The oxidation state of element tin is 0.

Oxidation state of Chlorine is -1.

Let, oxidation state of tin in SnCl₆^2- is x.

Now you can write,

 ^{$$\begin{gathered} x+6\left(-1\right)=-2 \\ x=+4 \end{gathered}$$}

Oxidation state of Oxygen is -2.

Let, oxidation state of nitrogen in NO₃^- is y.

Now you can write,

 ^{$$\begin{gathered} y+3\left(-2\right)=-1 \\ y=+5 \end{gathered}$$}

Oxidation state of Oxygen is -2.

Let, oxidation state of nitrogen in NO₂ is z.

Now you can write,

 ^{$$\begin{gathered} z+2\left(-2\right)=0 \\ z=+4 \end{gathered}$$}

In the given reaction

$8H^{+}\left(aq\right)+6C{l}^{-}\left(aq\right)+Sn\left(s\right)+4N{O}_3^{-}\left(aq\right)\to SnC{l}_6^{2-}\left(aq\right)+4N{O}_2\left(g\right)+4H_{2}O\left(l\right)$

The oxidation state of tin in Sn is 0 which increases to +4 in SnCl₆^2-. Therefore, Sn undergoes oxidation in this given reaction. Hence, it acts as a reducing agent.

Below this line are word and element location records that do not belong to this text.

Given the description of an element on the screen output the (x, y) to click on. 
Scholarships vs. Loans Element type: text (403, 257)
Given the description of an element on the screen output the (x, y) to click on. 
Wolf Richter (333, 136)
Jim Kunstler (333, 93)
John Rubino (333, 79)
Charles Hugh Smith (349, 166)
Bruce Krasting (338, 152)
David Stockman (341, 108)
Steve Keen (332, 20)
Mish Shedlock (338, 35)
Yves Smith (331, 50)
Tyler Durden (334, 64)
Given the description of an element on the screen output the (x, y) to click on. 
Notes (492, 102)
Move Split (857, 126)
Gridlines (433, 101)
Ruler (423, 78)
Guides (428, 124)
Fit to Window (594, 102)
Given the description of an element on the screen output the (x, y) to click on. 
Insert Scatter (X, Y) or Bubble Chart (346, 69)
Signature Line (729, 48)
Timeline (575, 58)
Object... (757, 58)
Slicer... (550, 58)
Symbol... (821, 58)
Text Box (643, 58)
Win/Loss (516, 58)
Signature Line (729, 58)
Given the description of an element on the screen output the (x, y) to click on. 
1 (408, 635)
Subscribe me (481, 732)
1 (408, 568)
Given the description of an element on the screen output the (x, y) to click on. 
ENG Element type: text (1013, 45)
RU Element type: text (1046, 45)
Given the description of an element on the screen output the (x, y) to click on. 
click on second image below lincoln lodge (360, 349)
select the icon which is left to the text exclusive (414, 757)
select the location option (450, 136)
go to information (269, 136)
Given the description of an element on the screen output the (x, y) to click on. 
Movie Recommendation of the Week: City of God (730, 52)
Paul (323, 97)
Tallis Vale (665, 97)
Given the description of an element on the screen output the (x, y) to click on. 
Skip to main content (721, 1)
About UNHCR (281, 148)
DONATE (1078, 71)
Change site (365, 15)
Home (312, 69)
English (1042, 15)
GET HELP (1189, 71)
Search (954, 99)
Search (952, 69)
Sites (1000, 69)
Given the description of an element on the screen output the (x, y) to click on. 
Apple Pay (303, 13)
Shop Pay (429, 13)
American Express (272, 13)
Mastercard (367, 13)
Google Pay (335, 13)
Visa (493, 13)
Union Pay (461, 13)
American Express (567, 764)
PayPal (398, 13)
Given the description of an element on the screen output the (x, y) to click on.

The oxidation state of nitrogen in NO₃^- is +5 which reduces to +4 in NO₂. Therefore, NO₃^- undergoes reduction in this given reaction. Hence, it acts as an oxidizing agent.

Oxidation state of Oxygen is -2.

Let, oxidation state of manganese in MnO₄^- is x.

Now you can write,

 ^{$$\begin{gathered} x+4\left(-2\right)=-1 \\ x=+7 \end{gathered}$$}

Oxidation state of manganese in Mn²⁺ is +2.

Oxidation state of chlorine in Cl^- is -1. 

Oxidation state of chlorine in Cl₂ is 0. 

In the given reaction

$2Mn{O}_4^{-}\left(aq\right)+10C{l}^{-}\left(aq\right)+16H^{+}\left(aq\right)\to 5C{l}_2^{}\left(g\right)+2M{n}^{2+}\left(aq\right)+8H_{2}O\left(l\right)$

The oxidation state of manganese in MnO₄^- is +7 which decreases to +2 in Mn²⁺. Therefore, MnO₄^- undergoes reduction in this given reaction. Hence, it acts as an oxidizing agent.

The oxidation state of chlorine in Cl^- is -1 which increases to 0 in Cl₂. Therefore, Cl^- undergoes oxidation in this given reaction. Hence, it acts as a reducing agent.